DAMASCUS — Maher knows more about trash than a nine-year-old should know.
“Some of it stinks more than others,” he says, chuckling at his own remarks. “At first I used to feel like I was about to faint before I finished my job, but I got used to it.”
It’s not unusual in different areas in and around Damascus to see children and sometimes older men or women climbing into garbage cans, foraging for scraps of food. Passersby often turn their faces away from the scene. The young children who collect goods from the garbage can are often insulted or beaten by their peers, who ridicule their digging and the mess they create around the garbage cans.
Raef, also nine, digs into the trash with his brother. They work as a team – they call it a gang – and manage to pick out the best pieces of trash on offer. “If I alone don’t bring useful stuff to sell, my father will hit me,” Raef said.
What do they do with this garbage? “Sometimes we find something to eat,” said Maher.
He explains how they separate and categorize each item: bread, plastics, clothes, shoes, and even vegetables, leftovers, and food materials that only sheep would eat. ” We collect all of these and sell them to people that could make use of them by selling them to other people or by using them.”
He says the people who buy the items usually recycle them, for example, plastic and iron cans are fused to make other objects. Although he refused to join the conversation at first, Maher’s brother Zuhair later commented with anger: “Most of those buyers are exploiters. They buy things from us for very cheap prices, but we have to sell to them because we want to live.”
As for Raef, who came with his family from al-Hussienia to al-Barde too, he says: “I quit school from the second grade, I was lazy he laughs, and I don’t like school anyway, and I don’t like this job either, but I had to work after my father’s car was stolen. My father was a taxi driver, and his car was our source of living, and he was once beaten by the police before us because they accused him of joining the Free Army, and they then found out that he was innocent of this charge.”
Too many to control
Raef adds: “My father became too afraid to leave home, he feared that if he did, he might be accused again or get taken at army checkpoints.
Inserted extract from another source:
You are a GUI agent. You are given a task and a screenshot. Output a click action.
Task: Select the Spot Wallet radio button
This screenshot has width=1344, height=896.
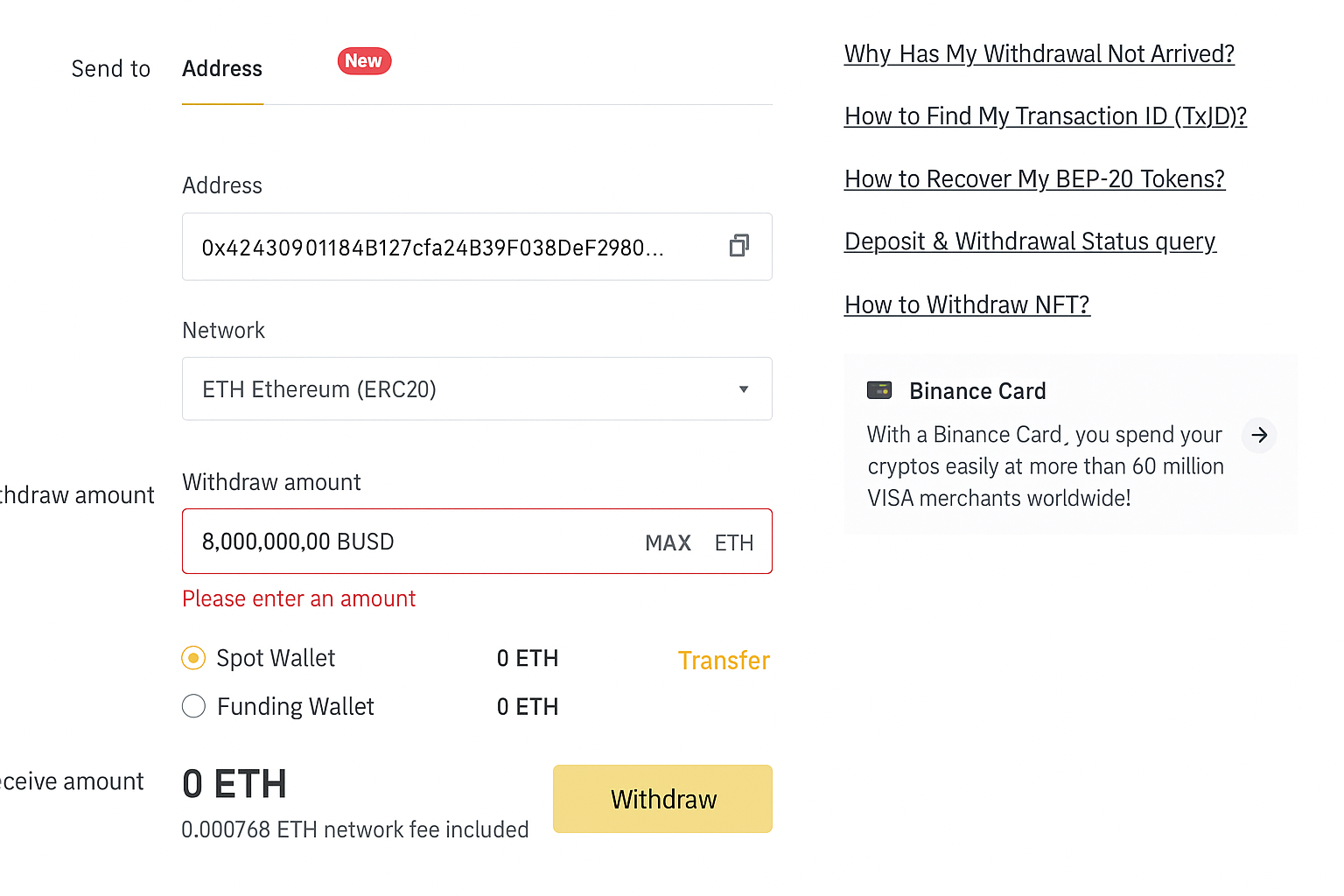pyautogui.click(x=193, y=658)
I must work so we can eat.”
Raef’s father has a drinking problem and gets rough with his mother and younger brothers. But he rarely beats Raef, because his foraging brings the family a trickle of income. The family lives in a small room in an unfinished building; they can’t afford more space.
The children foraging through dumpsters rarely get to study or play. Also, they live in fear of a stronger scavenger assaulting and robbing them. “They live by the laws of the streets, the strongest among them rules,” explains Manal, a Syrian social worker based in Damascus. “Often there is a “tax” to pay, and normally it’s an amount of money, or a gift offered regularly to someone who protects them in one way or another.”
One Damascus attorney, who didn’t want to give his full name, recalls the ‘anti-begging and unemployment’ patrols of the past. “They used to catch these children and investigate their parents or whoever encouraged them to perform this job,” said the lawyer. “But now with the current crisis, there are too many.”